Start of EXERCISE DATA

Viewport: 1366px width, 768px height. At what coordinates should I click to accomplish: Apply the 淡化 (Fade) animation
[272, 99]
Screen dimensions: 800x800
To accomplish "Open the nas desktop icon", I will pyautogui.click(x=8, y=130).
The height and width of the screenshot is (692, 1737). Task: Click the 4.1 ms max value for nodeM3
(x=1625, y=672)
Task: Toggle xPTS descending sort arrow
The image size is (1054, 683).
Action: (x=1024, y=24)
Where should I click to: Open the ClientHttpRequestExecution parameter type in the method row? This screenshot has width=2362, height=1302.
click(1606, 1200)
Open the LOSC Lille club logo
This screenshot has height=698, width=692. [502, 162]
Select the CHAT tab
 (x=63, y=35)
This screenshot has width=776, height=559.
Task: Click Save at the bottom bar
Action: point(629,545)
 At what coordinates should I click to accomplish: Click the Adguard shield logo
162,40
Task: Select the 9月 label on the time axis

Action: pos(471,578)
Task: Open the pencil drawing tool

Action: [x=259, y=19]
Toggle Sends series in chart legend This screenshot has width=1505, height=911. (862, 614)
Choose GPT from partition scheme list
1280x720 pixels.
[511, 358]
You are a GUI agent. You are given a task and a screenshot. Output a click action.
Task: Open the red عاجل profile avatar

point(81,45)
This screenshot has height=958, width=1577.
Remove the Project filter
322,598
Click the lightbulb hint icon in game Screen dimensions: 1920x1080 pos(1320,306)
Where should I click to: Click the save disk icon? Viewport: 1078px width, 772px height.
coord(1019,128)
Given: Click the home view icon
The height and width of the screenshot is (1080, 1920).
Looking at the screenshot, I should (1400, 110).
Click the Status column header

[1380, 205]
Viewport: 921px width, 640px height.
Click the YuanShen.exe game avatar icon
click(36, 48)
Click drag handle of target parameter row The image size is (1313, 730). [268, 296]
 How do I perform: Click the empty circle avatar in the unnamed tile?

End of EXERCISE DATA

> _WHAT TO DO_:
Reproduce all of the material above line for line, keeping every character unchanged.

> _OUTPUT FOR THIS TASK_:
Viewport: 1366px width, 768px height. At what coordinates should I click to accomplish: Apply the 淡化 (Fade) animation
[272, 99]
Screen dimensions: 800x800
To accomplish "Open the nas desktop icon", I will pyautogui.click(x=8, y=130).
The height and width of the screenshot is (692, 1737). Task: Click the 4.1 ms max value for nodeM3
(x=1625, y=672)
Task: Toggle xPTS descending sort arrow
The image size is (1054, 683).
Action: (x=1024, y=24)
Where should I click to: Open the ClientHttpRequestExecution parameter type in the method row? This screenshot has width=2362, height=1302.
click(1606, 1200)
Open the LOSC Lille club logo
This screenshot has height=698, width=692. [502, 162]
Select the CHAT tab
 (x=63, y=35)
This screenshot has width=776, height=559.
Task: Click Save at the bottom bar
Action: point(629,545)
 At what coordinates should I click to accomplish: Click the Adguard shield logo
162,40
Task: Select the 9月 label on the time axis

Action: pos(471,578)
Task: Open the pencil drawing tool

Action: [x=259, y=19]
Toggle Sends series in chart legend This screenshot has width=1505, height=911. (862, 614)
Choose GPT from partition scheme list
1280x720 pixels.
[511, 358]
You are a GUI agent. You are given a task and a screenshot. Output a click action.
Task: Open the red عاجل profile avatar

point(81,45)
This screenshot has height=958, width=1577.
Remove the Project filter
322,598
Click the lightbulb hint icon in game Screen dimensions: 1920x1080 pos(1320,306)
Where should I click to: Click the save disk icon? Viewport: 1078px width, 772px height.
coord(1019,128)
Given: Click the home view icon
The height and width of the screenshot is (1080, 1920).
Looking at the screenshot, I should (1400, 110).
Click the Status column header

[1380, 205]
Viewport: 921px width, 640px height.
Click the YuanShen.exe game avatar icon
click(36, 48)
Click drag handle of target parameter row The image size is (1313, 730). [268, 296]
 How do I perform: Click the empty circle avatar in the unnamed tile?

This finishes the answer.